# Timescales?



## Kell (May 28, 2002)

Just a quick question regarding timescales of production of the flyer and magazine.

Not that I consider myself to be indespensable with regard to either, but as I offered to let people use my office for doing the flyers, I thought it only fair to warn you that I will not be around for the next four weekends.

All I wanted to know in advance was do we need to get the flyer printed before then? And if so, then we need to work another solution.


----------



## nutts (May 8, 2002)

Mag:
I need to get some clear and final quotes on the mag and then we can proceed with the contract side. Until that point we can still collect the articles or at least get people to write them. This will be the BIGGEST job!

Flyer:
I might be able to get to you on an evening instead of a weekend, if I know where your office is. I just need to arrange it carefully, so that I can drive to the nearest airport and fly in and out from there. It means a bit of driving on my part, but hey I've got a TT and don't mind the drive ;D
I want to get this done over the next week if poss! 'cos I'm having an operation on my foot shortly and won't be able to drive ANYWHERE for a while. It needs to be ready for the membership pack, once we open up membership subscriptions.
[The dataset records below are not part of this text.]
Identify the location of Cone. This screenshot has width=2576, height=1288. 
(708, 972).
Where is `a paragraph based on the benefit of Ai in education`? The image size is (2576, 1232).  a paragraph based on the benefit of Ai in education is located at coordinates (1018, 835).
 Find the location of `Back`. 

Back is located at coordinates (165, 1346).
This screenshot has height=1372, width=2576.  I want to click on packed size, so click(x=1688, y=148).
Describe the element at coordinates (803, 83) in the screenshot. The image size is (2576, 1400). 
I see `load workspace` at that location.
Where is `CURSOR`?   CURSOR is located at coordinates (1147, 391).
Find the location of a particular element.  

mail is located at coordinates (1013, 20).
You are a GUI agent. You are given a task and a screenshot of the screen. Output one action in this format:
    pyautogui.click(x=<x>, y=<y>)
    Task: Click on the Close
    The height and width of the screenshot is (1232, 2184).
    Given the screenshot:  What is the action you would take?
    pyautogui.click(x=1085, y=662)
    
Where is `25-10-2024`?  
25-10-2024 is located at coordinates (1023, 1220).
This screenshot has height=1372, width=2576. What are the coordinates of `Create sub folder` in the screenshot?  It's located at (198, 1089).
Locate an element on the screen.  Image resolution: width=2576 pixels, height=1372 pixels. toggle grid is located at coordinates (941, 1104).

> Just a quick question regarding timescales of production of the flyer and magazine.
> 
> Not that I consider myself to be indespensable with regard to either, but as I offered to let people use my office for doing the flyers, I thought it only fair to warn you that I will not be around for the next four weekends. Â
> 
> All I wanted to know in advance was do we need to get the flyer printed before then? Â And if so, then we need to work another solution.


----------



## Kell (May 28, 2002)

Well, my office is in Paddington, so I don't know how that would fit into your plans.


----------



## Kell (May 28, 2002)

Speaking of which - I need to leave in a minute and won't be in tomorrow and don't have internet access or a PC at home.

I'll IM you my mobile number and if you need to get in touch over the weekend then feel free.


----------



## nutts (May 8, 2002)

u have IM


----------



## Kell (May 28, 2002)

Thank you for your IM.

Now you have another IM.

and now I M going home.


----------